Ekspertka zajmująca się niedźwiedziami mówi, że atak niedźwiedzia czarnego na rodzinę w północno-wschodniej Kolumbii Brytyjskiej był rzadkim przypadkiem drapieżnictwa. Grupa została zaatakowana w poniedziałek niedaleko Dawson Creek. Dwie kobiety w wieku 30 i 48 lat są poważnie ranne. Towarzyszący im nastolatek również odniósł obrażenia.
Ellie Lamb, przewodniczka i dyrektor ds. kontaktów społecznych z Get Bear Smart Society, zauważa, że zwierzę zaatakowało i powaliło dwie kobiety, a potem nie odchodziło od nich przez ponad godzinę. Wygląda na to, że traktowało ludzi jak pożywienie. Dodaje, że niedźwiedzie mogą się zachowywać drapieżnie wobec ludzi, jeśli w młodym wieku ludzie obchodzili się z nimi w niewłaściwy sposób. Są to niezwykle rzadkie przypadki. Najczęściej niedźwiedzie przed ludźmi uciekają.
RCMP zastrzeliło niedźwiedzia, który pilnował kobiet i nie dał się odstraszyć. Lamb tłumaczy, że w sytuacji, gdy niedźwiedź ma poczucie, że pilnuje jedzenia, to łatwo nie odpuszcza. „Stoi na straży i chce mieć pewność, że inne zwierze nie zabierze mu posiłku”.
Lamb przypomina, że w przypadku spotkania z niedźwiedziem nie wolno biec. Należy mieć gaz pieprzowy w pogotowiu, walczyć o swoje miejsce i mówić do zwierzęcia, żeby się wycofało. Jeśli niedźwiedź dalej się zbliża, należy użyć gazu.
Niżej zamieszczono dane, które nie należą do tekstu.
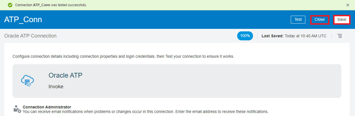355x116 pixels.
Task: Click the Connection Administrator heading
Action: coord(47,107)
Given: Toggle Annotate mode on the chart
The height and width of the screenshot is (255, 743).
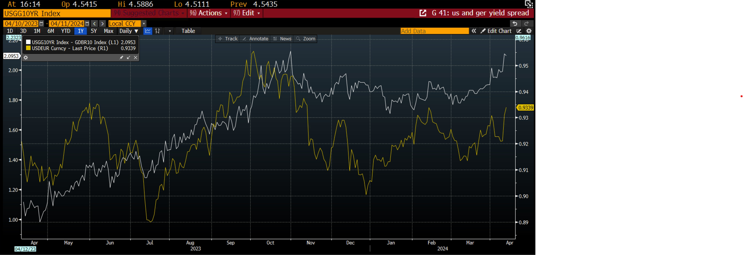Looking at the screenshot, I should point(255,39).
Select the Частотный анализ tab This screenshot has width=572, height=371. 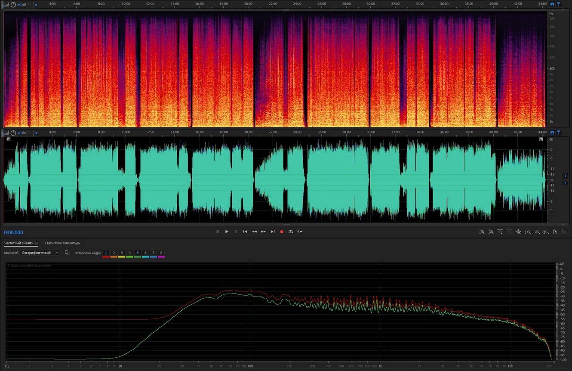point(18,243)
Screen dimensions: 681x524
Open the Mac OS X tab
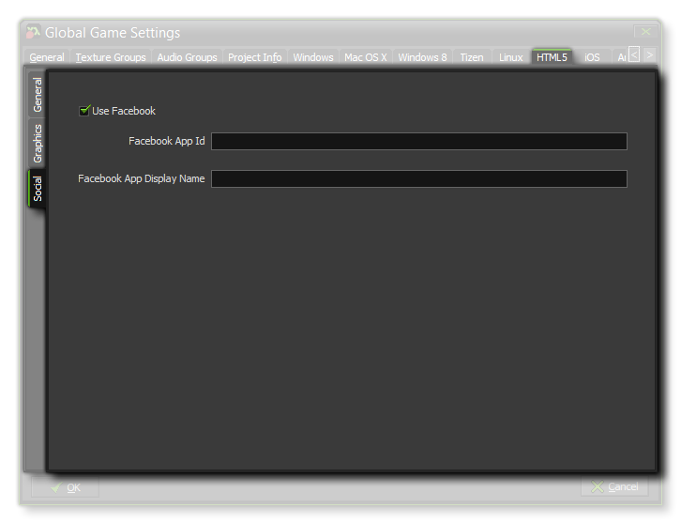click(x=365, y=57)
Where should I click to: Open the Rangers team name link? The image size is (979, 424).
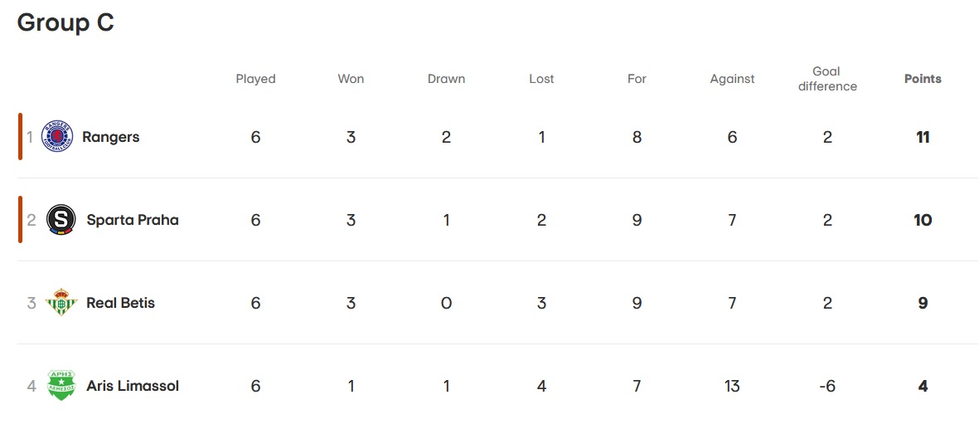(x=111, y=137)
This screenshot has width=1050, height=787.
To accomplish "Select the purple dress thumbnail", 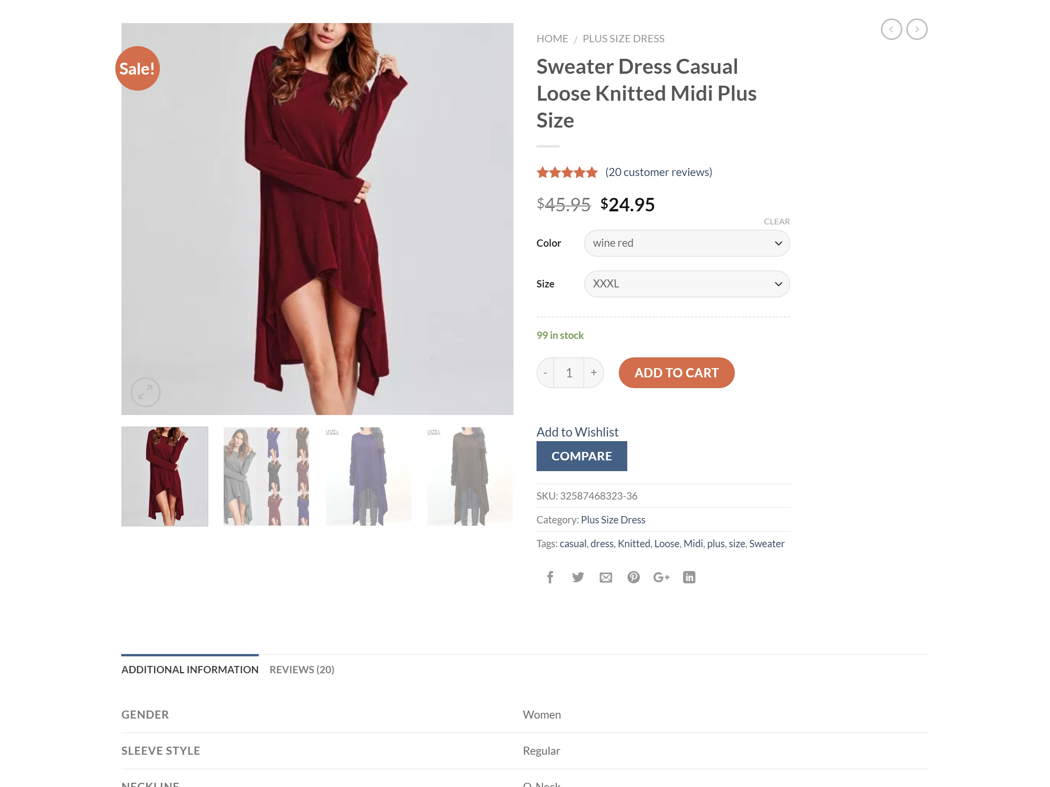I will (x=368, y=476).
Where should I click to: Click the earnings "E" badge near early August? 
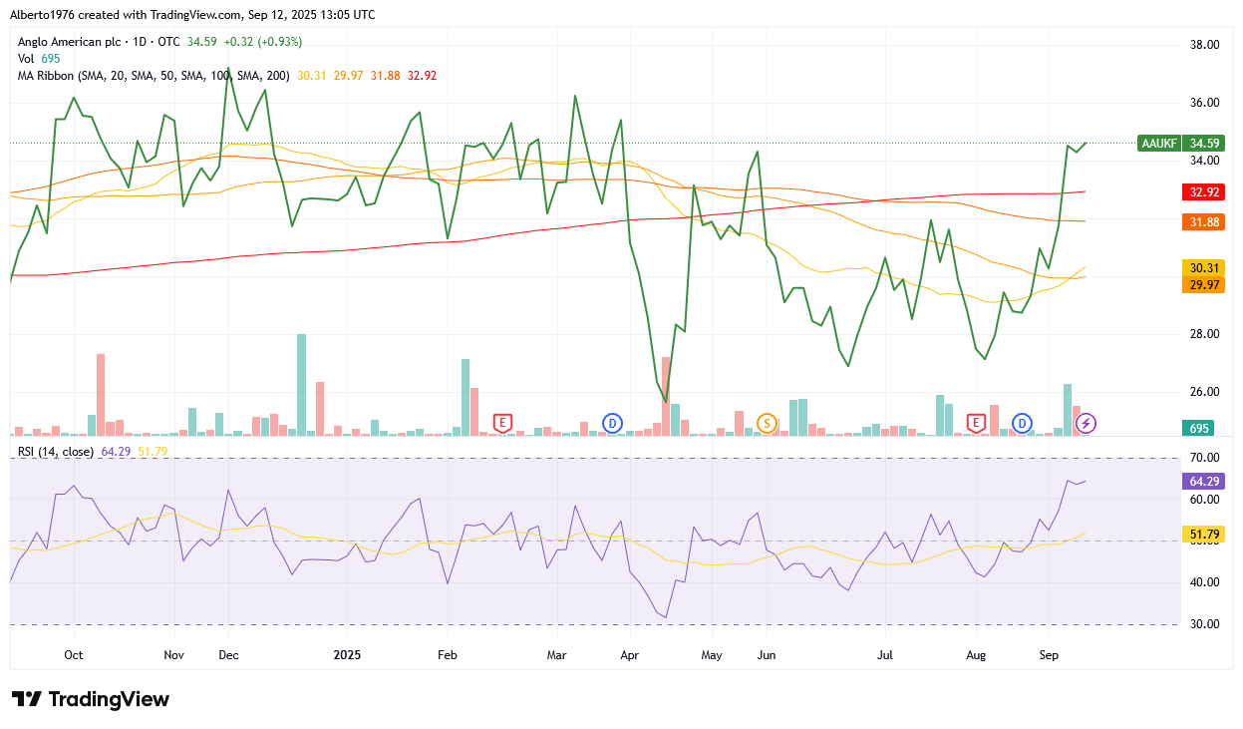pos(976,423)
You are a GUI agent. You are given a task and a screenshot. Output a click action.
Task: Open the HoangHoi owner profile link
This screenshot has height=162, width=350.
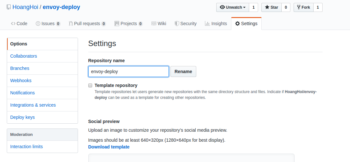tap(25, 7)

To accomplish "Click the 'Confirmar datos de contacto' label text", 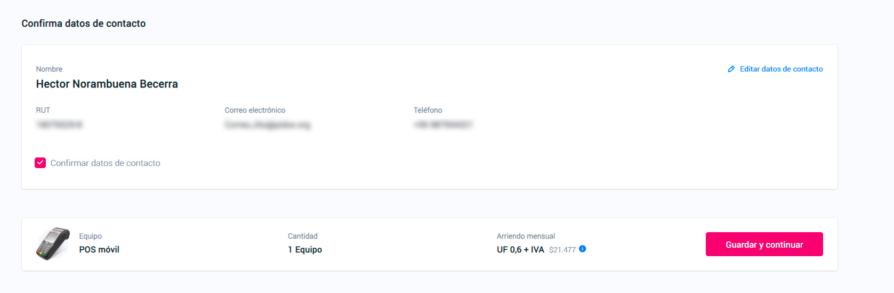I will click(106, 163).
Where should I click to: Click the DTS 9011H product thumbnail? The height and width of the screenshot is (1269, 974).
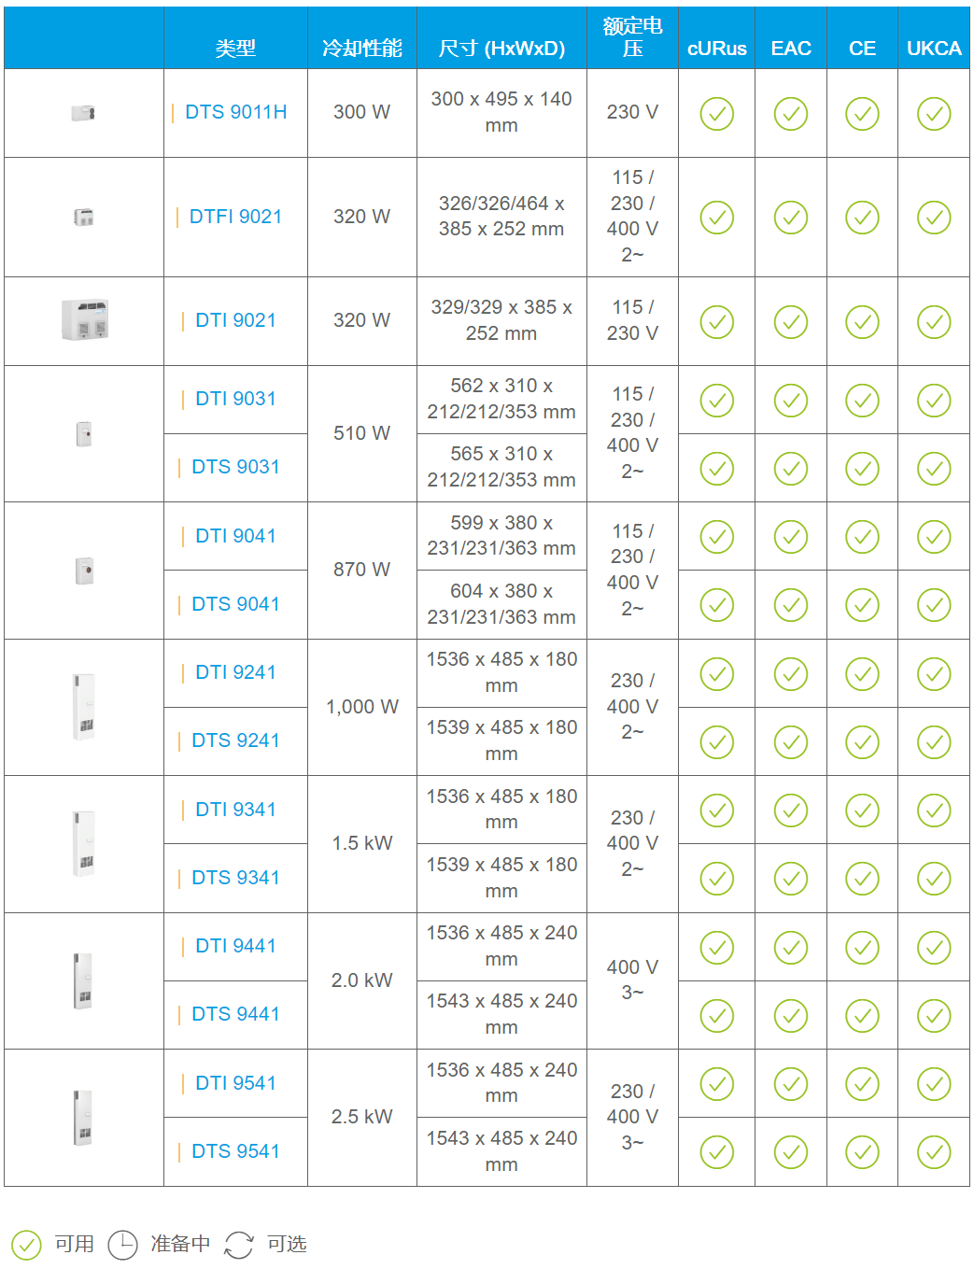84,113
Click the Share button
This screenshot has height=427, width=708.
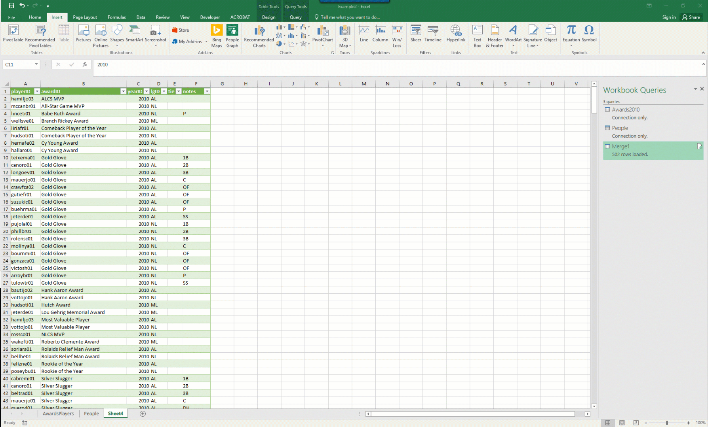point(691,17)
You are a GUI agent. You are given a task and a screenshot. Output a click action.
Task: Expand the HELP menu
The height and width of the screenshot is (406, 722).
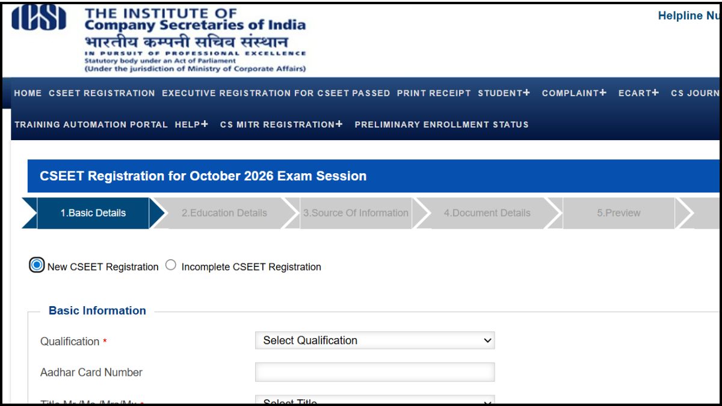click(x=191, y=125)
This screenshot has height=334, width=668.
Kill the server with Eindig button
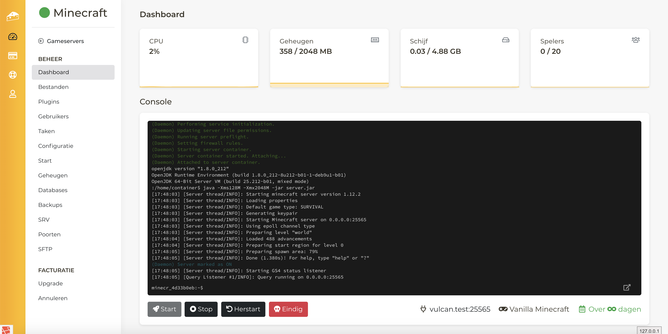point(288,309)
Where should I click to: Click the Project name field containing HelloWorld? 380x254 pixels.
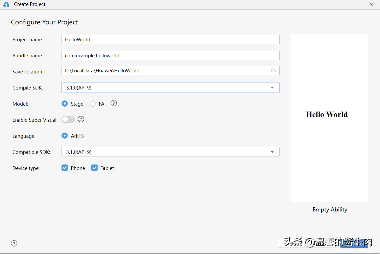170,39
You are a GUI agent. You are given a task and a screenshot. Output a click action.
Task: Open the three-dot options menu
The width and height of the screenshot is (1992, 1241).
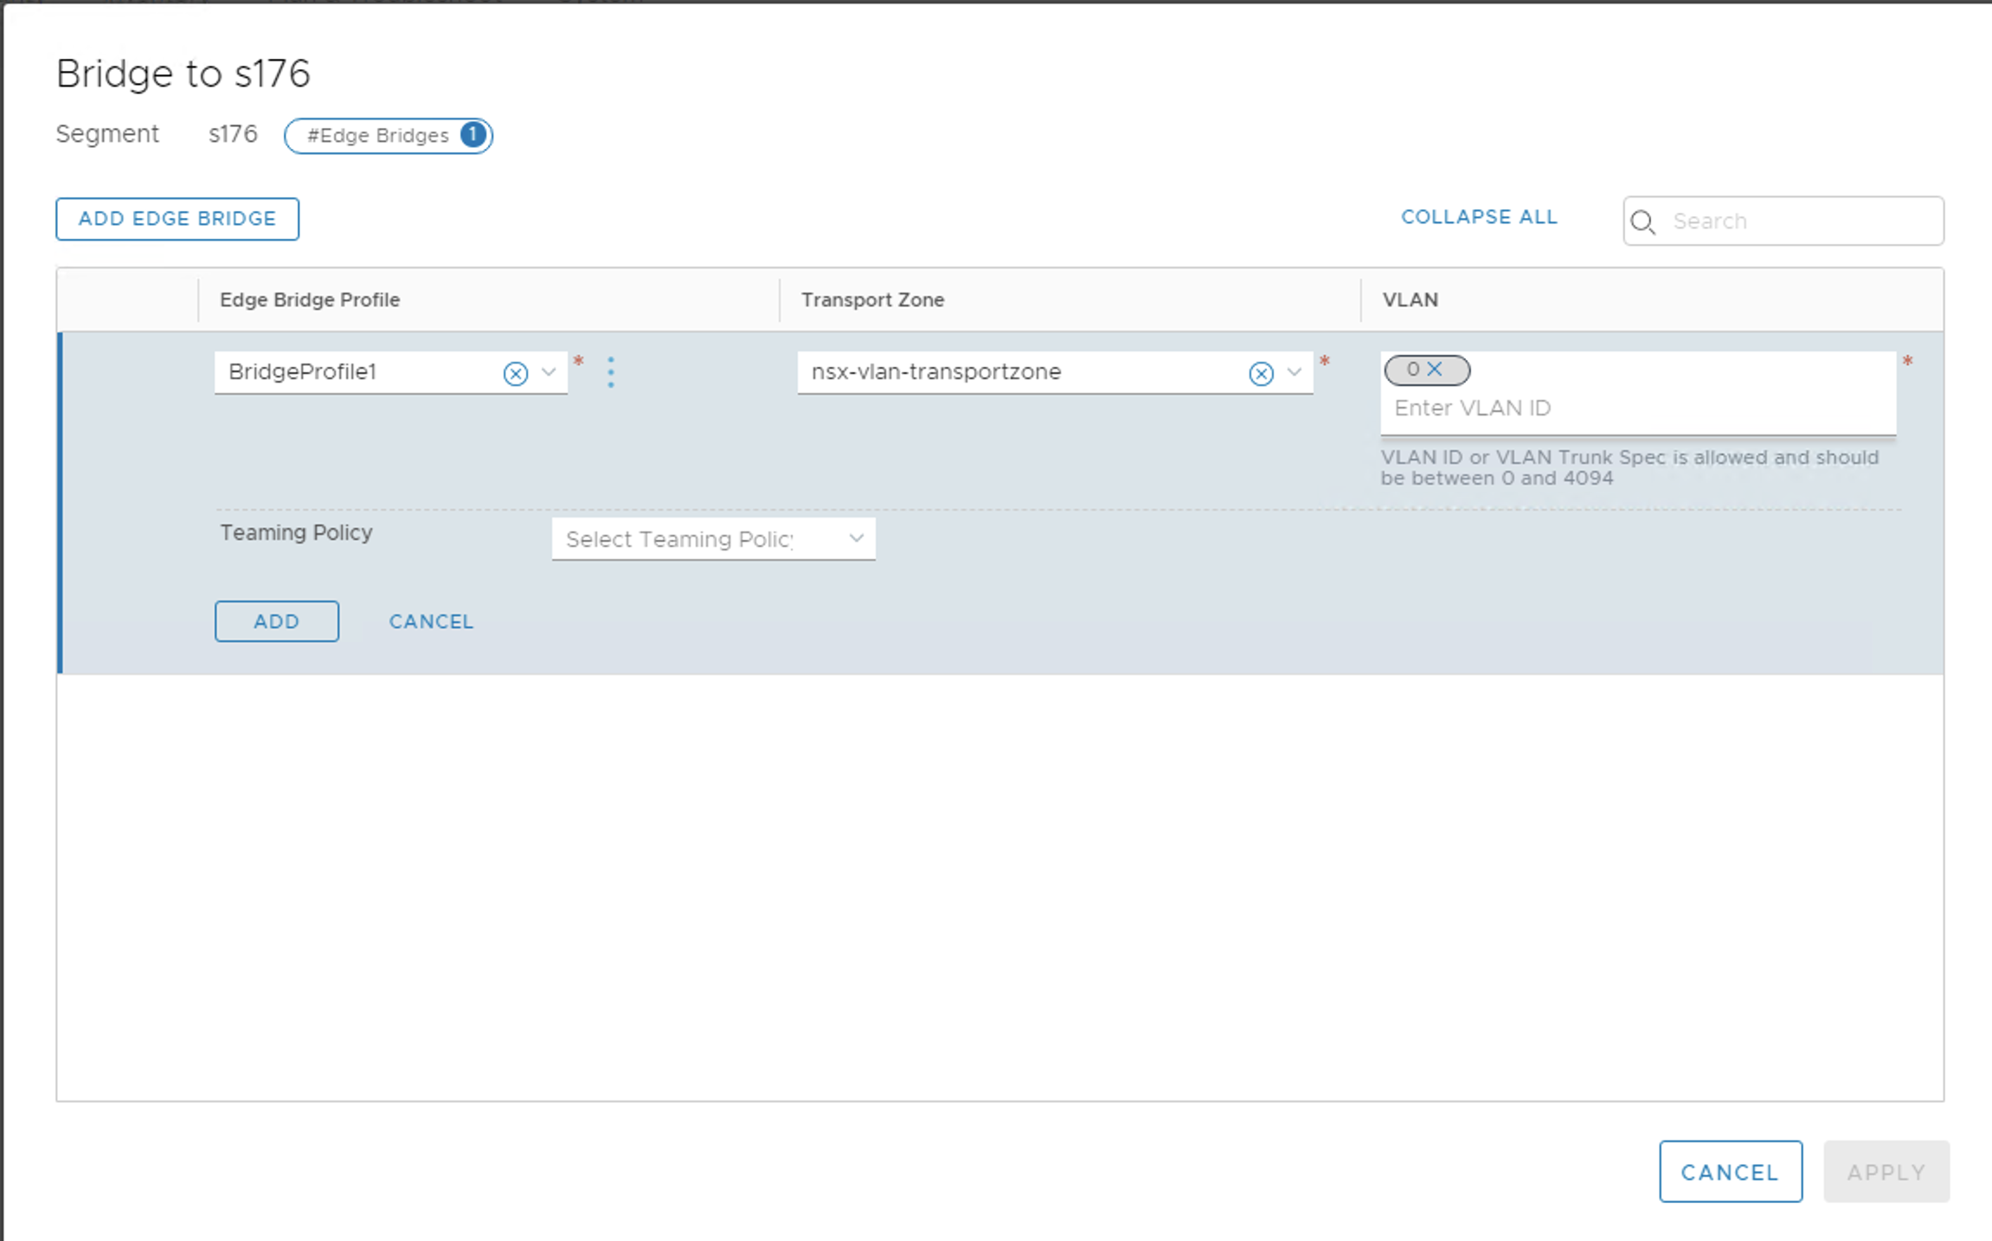[611, 372]
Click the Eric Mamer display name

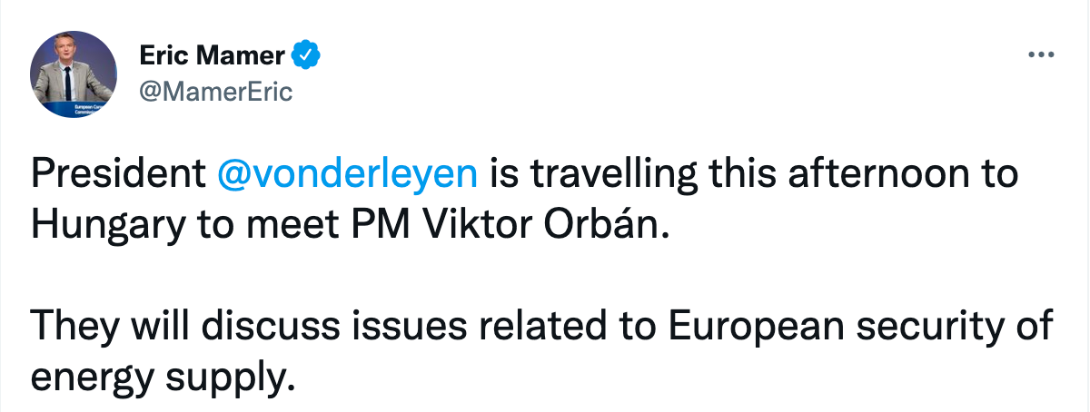[x=212, y=55]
Dla rannych kobiet prowadzone są dwie zbiórki przez GoFundMe. Na jednej ze stron podane są informacje o ich stanie zdrowia. Pierwsza przebywa w Edmonton w Royal Alexandra Hospital, jej stan jest krytyczny. Druga jest na oddziale intensywnej terapii w Vancouver i grozi jej utrata lewej ręki.